Third, in this work, we evaluated the initial effectiveness of our approach via a classroom activity. Future work is needed to explore the utility of the Value Cards in other educational settings, for example, in large cross institutional study, or to complement the existing technical training for ML practitioners in both the public and private sectors. In addition, we can also explore the use of the Value Cards toolkit in real-world community engagement around algorithmic decision making systems (e.g., in community workshops), with lay people-oriented design of the Model Cards and Checklist Cards.
Fourth, similarly, in this work, our case study explored the design and use of the Value Cards in the context of recidivism prediction algorithm. Future research is needed to replicate and validate our methods and findings in other decision-making contexts.

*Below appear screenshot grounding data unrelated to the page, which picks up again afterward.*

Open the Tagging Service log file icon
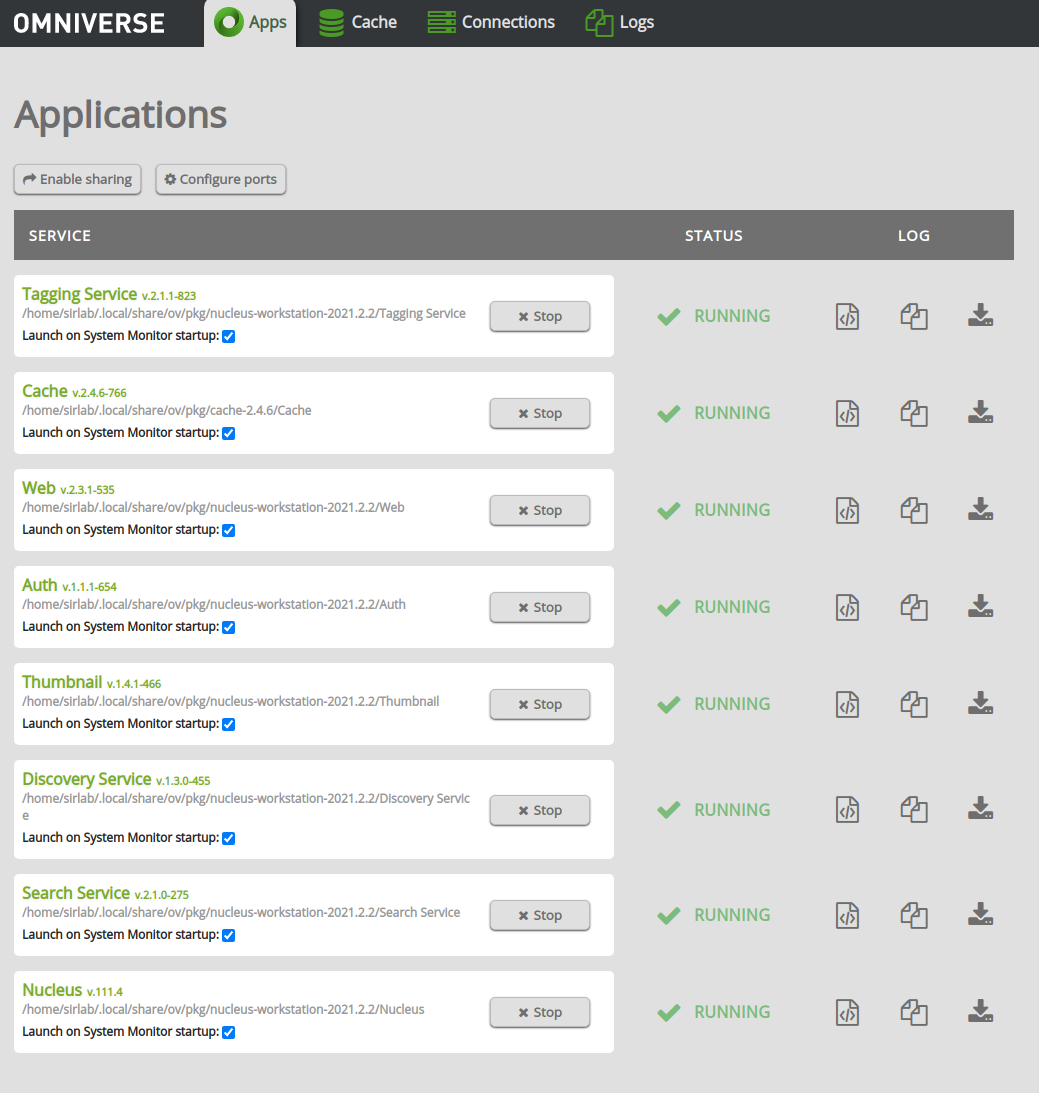This screenshot has height=1093, width=1039. (847, 316)
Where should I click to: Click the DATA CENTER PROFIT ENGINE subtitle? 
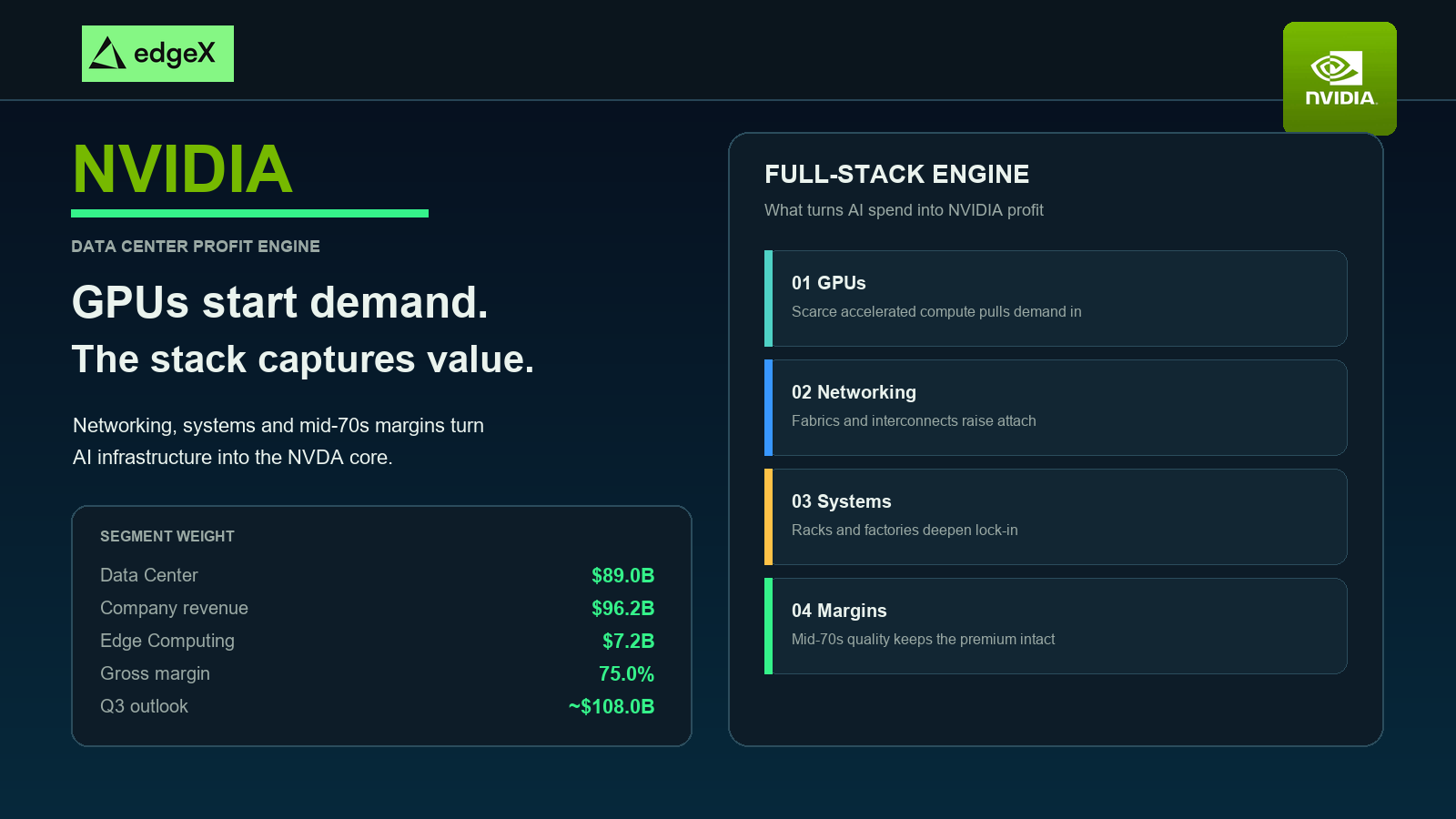(196, 247)
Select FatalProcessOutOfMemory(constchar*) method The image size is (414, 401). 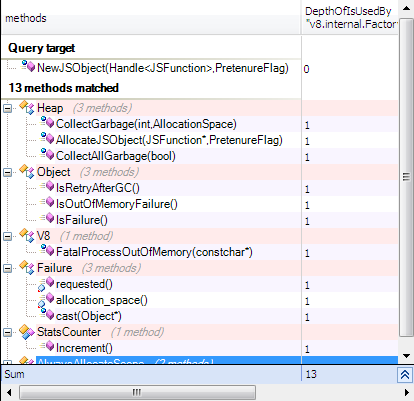(154, 252)
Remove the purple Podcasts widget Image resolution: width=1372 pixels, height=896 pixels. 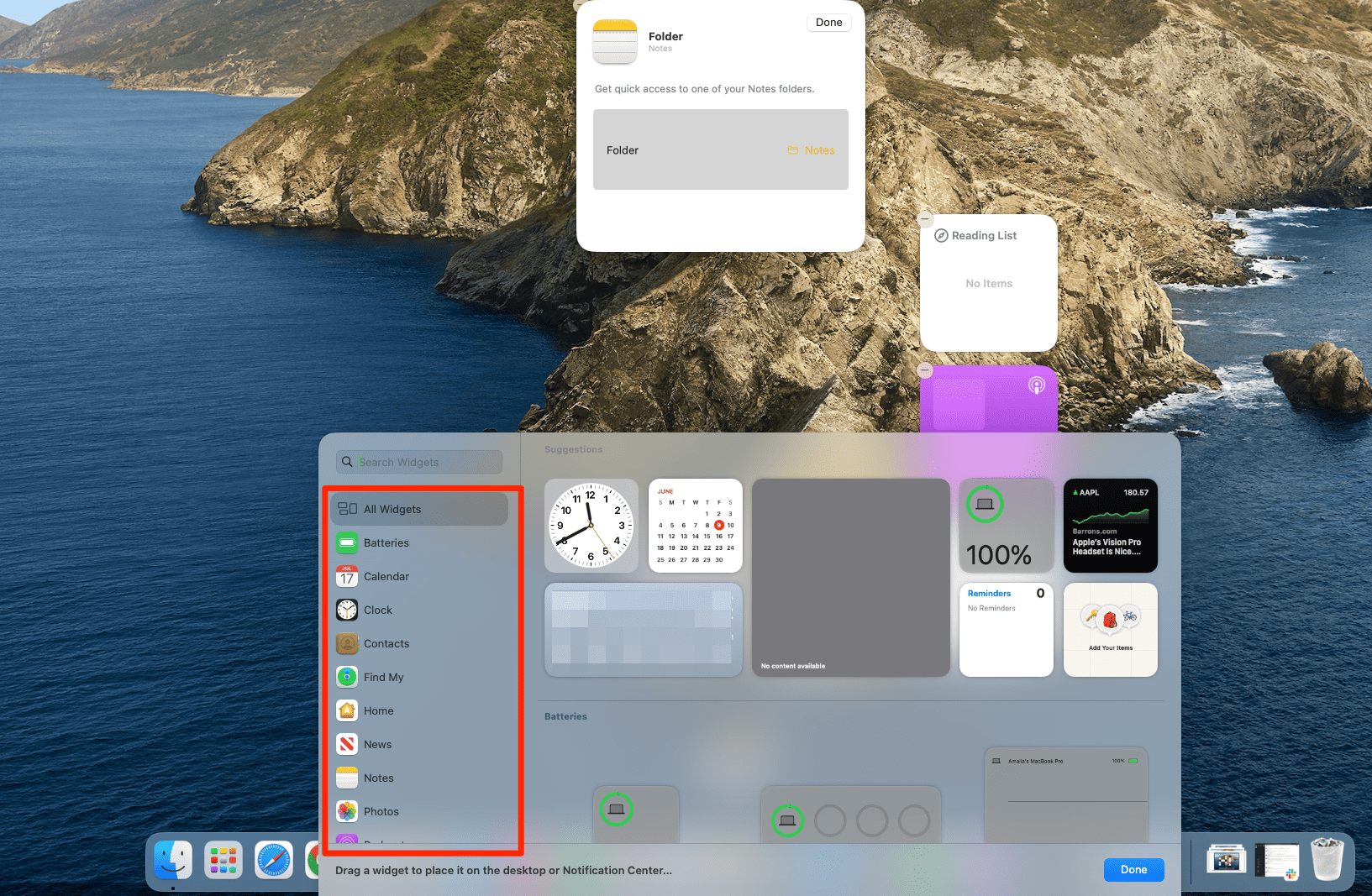point(925,370)
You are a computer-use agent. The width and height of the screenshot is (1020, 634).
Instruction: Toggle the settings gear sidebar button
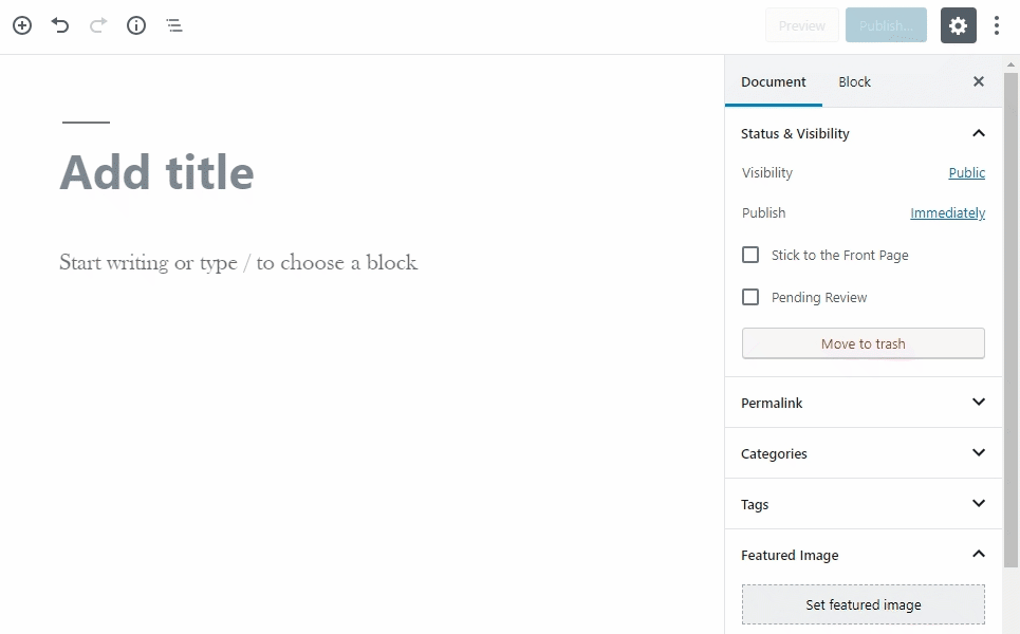(x=958, y=26)
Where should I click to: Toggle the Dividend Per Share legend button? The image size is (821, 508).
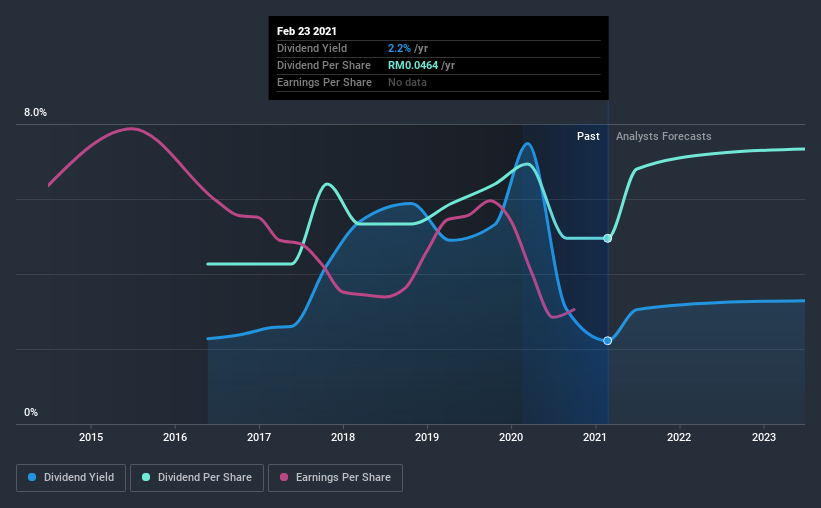[x=197, y=478]
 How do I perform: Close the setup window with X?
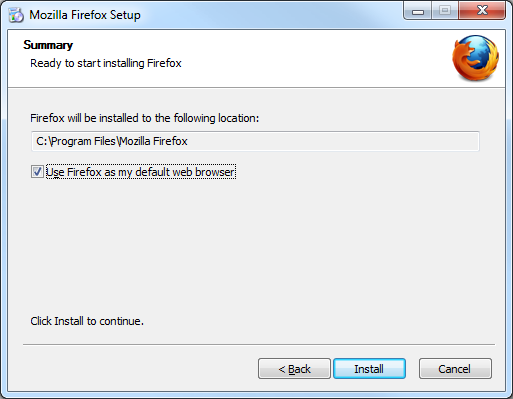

Finally, due to the constraints posted by the ongoing Covid-19 pandemic, our class activity was held entirely on Zoom, which means the Value Cards were all presented to study participants in the digital formats. This suggests opportunities for future research to test the use of the physical cards in real-world interactions.
7. Conclusion
In this paper, we present the Value Cards, a deliberation-driven toolkit for informing computer science students and practitioners the social impacts of different performance metrics and their trade-offs. We documented an early use of the Value Cards in a college-level computer science course and reported the initial effectiveness of our approach. Our results suggested that our approach is promising in helping the students comprehend, negotiate and reflect on the social values embedded in machine learning-based algorithmic systems.
8. Acknowledgments
We thank Pranav Khadpe and our other anonymous reviewers and colleagues at the HCII at Carnegie Mellon University for their feedback. This work was supported by the National Science Foundation (NSF) under Award No. IIS-2001851, CNS-1952085, IIS-2000782, and DLR-1740775, the NSF Program on Fairness in AI in collaboration with Amazon under Award No. IIS-1939606, an Amazon Research Award, and a J.P. Morgan Faculty Award.